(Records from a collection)
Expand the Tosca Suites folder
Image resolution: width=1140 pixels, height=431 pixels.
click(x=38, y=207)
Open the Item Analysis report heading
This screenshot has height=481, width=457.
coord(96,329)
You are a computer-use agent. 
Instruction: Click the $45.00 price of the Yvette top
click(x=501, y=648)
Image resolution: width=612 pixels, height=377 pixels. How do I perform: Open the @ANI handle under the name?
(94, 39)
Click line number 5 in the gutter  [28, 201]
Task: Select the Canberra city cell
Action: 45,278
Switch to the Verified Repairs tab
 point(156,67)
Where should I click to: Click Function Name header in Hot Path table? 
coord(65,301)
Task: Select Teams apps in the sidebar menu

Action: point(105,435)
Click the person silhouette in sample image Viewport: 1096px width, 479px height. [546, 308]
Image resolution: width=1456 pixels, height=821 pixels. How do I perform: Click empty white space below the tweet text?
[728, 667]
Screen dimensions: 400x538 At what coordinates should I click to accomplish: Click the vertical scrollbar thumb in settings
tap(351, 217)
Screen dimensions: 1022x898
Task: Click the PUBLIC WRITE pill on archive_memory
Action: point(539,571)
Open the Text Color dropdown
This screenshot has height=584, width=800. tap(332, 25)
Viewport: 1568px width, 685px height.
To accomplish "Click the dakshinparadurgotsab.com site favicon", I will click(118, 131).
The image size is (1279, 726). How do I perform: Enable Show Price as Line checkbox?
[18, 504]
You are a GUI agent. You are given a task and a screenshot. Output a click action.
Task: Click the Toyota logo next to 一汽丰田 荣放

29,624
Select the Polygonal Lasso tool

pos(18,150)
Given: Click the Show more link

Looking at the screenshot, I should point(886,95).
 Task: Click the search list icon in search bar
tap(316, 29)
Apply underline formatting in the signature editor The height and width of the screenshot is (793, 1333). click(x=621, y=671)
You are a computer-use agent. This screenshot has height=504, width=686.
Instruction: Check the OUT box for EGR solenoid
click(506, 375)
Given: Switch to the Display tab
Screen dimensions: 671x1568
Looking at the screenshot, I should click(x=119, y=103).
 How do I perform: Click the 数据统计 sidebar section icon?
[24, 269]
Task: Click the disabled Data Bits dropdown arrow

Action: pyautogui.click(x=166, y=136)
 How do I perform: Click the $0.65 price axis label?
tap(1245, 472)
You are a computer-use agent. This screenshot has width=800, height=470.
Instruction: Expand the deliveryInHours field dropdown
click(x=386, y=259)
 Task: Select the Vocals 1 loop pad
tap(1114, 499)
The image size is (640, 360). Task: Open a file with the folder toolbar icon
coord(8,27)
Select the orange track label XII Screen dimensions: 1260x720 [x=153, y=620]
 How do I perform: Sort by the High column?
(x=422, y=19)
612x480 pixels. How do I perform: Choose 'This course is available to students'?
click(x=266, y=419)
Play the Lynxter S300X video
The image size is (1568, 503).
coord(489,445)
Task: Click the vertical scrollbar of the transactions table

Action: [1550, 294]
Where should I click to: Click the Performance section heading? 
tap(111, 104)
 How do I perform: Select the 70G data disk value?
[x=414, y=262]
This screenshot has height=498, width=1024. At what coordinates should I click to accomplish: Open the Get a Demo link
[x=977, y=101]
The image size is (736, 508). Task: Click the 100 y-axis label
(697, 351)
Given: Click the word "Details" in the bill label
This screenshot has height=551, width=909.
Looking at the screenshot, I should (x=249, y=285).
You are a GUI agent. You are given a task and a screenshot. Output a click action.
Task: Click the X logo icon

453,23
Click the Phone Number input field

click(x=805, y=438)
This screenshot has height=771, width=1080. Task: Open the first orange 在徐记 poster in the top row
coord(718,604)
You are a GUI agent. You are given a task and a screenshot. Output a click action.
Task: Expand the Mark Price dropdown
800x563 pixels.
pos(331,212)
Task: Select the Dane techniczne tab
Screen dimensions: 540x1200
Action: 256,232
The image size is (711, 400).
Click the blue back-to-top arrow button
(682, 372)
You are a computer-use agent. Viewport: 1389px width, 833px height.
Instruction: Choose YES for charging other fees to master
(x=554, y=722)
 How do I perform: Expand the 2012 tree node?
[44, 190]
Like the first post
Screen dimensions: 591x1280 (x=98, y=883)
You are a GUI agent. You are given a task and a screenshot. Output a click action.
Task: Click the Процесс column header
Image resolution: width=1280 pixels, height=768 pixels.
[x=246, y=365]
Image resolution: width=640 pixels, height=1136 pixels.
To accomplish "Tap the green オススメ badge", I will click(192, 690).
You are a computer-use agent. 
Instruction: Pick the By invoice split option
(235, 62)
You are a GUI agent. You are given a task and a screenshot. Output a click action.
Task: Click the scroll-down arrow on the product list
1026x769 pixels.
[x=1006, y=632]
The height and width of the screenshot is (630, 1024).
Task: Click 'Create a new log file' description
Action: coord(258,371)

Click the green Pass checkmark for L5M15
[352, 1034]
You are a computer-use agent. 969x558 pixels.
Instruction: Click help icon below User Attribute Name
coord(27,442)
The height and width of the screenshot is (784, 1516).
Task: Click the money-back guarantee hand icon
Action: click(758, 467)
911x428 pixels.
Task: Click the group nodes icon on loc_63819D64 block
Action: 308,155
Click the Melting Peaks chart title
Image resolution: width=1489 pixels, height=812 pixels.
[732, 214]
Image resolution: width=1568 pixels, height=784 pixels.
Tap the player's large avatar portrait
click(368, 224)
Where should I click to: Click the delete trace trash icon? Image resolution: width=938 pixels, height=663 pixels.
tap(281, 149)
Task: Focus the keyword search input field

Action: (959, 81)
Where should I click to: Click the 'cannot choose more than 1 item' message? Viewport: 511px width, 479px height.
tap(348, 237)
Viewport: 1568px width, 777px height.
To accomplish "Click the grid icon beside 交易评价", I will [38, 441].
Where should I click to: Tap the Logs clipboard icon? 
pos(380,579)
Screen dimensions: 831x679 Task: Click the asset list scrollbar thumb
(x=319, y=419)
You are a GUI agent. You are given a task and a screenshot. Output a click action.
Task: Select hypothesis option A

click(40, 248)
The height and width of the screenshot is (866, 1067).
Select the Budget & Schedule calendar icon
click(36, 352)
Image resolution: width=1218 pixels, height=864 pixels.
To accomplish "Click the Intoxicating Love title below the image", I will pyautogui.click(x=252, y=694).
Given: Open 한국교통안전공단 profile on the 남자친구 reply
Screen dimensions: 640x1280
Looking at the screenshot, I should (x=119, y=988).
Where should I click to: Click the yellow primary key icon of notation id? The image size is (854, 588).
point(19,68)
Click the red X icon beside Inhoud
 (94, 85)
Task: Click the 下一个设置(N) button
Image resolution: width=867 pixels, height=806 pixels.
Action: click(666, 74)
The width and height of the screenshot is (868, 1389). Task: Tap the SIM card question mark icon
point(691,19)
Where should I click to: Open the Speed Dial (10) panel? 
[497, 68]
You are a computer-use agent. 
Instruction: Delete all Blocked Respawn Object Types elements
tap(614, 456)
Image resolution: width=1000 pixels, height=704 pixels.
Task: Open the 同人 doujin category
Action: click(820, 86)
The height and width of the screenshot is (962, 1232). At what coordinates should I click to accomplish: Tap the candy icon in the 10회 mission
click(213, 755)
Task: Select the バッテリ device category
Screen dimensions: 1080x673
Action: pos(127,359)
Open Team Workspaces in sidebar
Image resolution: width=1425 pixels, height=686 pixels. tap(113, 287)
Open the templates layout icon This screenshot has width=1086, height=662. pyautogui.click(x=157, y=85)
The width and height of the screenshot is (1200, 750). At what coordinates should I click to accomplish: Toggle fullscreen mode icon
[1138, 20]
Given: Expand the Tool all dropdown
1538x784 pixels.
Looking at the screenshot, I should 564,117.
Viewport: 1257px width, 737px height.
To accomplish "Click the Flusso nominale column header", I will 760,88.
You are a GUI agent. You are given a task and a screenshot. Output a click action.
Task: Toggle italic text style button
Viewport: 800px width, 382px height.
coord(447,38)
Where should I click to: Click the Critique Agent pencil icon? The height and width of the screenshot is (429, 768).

### INSTRUCTIONS TO FOLLOW
Scan the records for the word "title" and copy every line where it is found.

### TASK RESPONSE
Click the Melting Peaks chart title
To accomplish "Click the Intoxicating Love title below the image", I will pyautogui.click(x=252, y=694).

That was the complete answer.